Descrição
“Horizonte de Textura Urbana” transforma a cidade em um campo de luz, ritmo e material acumulado, em vez de apresentá-la como uma visão arquitetônica literal. As marcas verticais sugerem edifícios sem defini-los completamente, permitindo que o horizonte emergente surja por meio da textura, da repetição e da memória visual.
A composição está efetivamente dividida em duas zonas contrastantes. A seção superior em tons amarelos e laranja luminosos transmite calor, expansão e intensidade urbana, enquanto o primeiro plano marrom denso introduz peso, desordem e uma presença quase geológica. Essa área mais escura ancora a composição e sugere a infraestrutura oculta, detritos ou movimento inquieto sob a aparência polida da cidade.

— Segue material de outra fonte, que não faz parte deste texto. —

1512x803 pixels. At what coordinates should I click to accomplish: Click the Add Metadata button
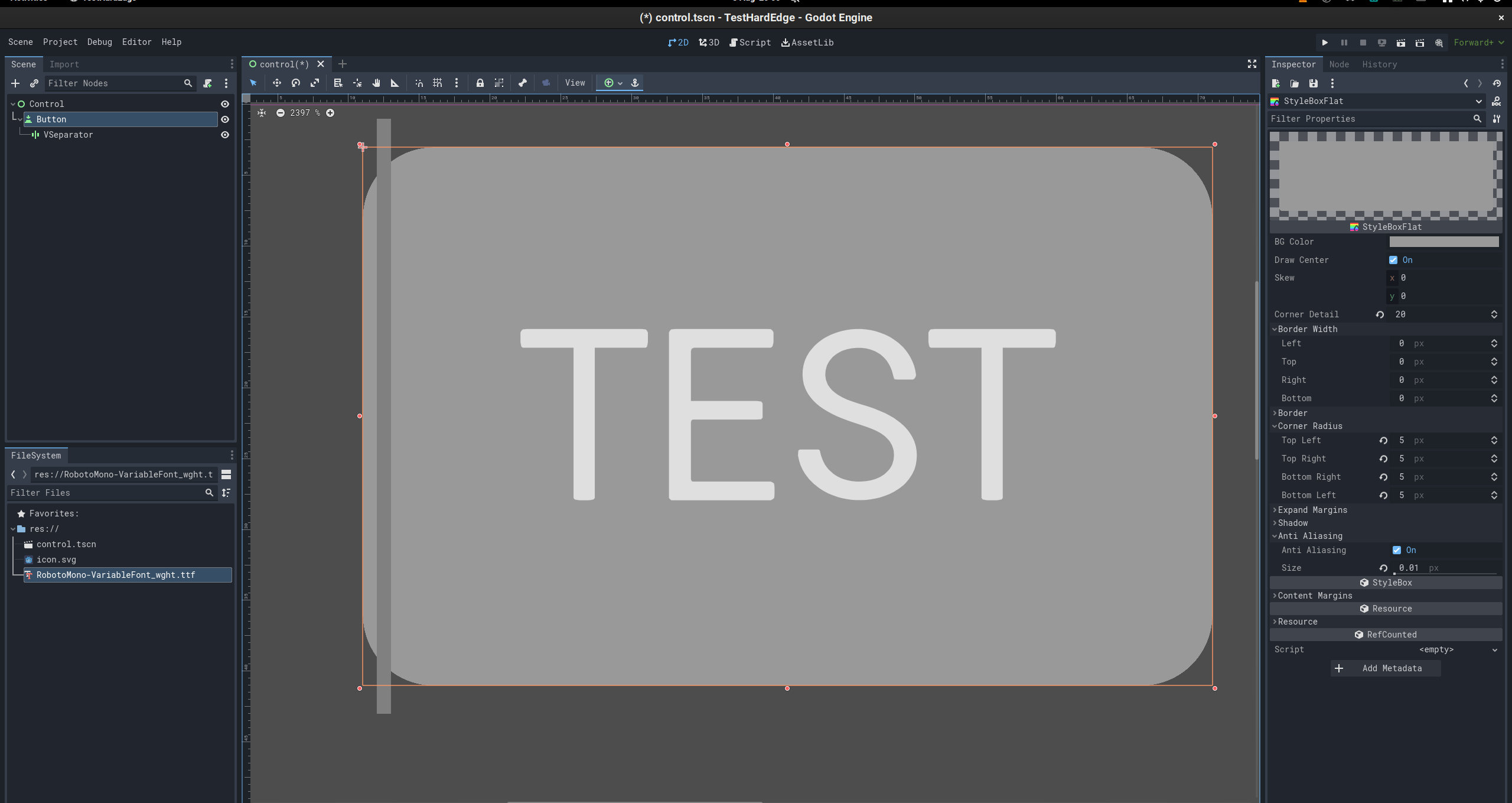pyautogui.click(x=1385, y=668)
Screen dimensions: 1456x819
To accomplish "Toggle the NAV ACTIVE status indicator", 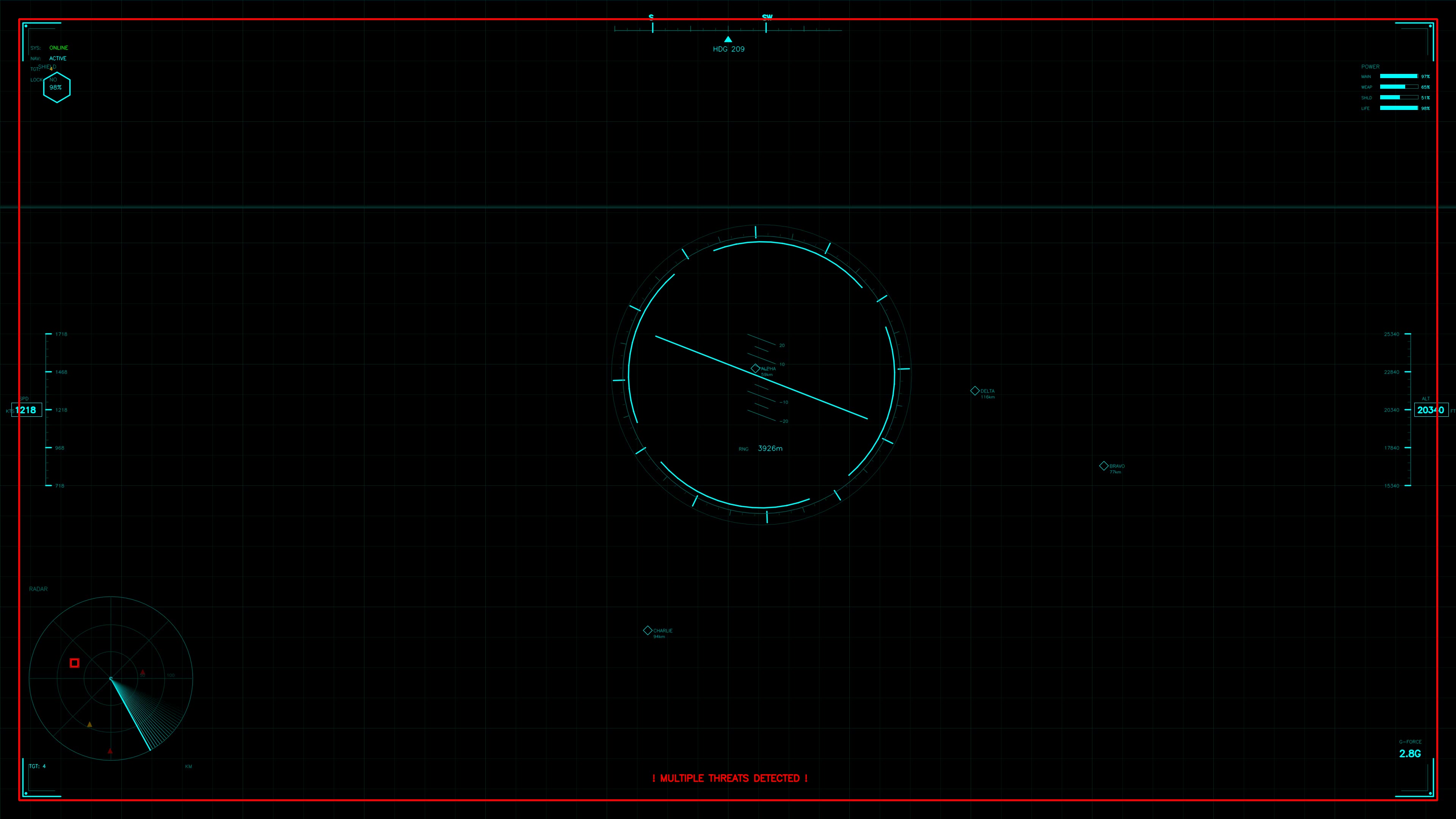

As superfícies em camadas e raspadas conferem à obra uma forte qualidade tátil e impedem que a paleta brilhante se torne meramente decorativa. Introduzir algumas transições mais sutis entre as seções superior e inferior poderia ainda mais integrar os dois mundos visuais, mantendo sua tensão. No conjunto, a pintura consegue retratar a paisagem urbana como um organismo vivo — radiante e energético acima, porém complexo, pesado e inquieto sob sua superfície.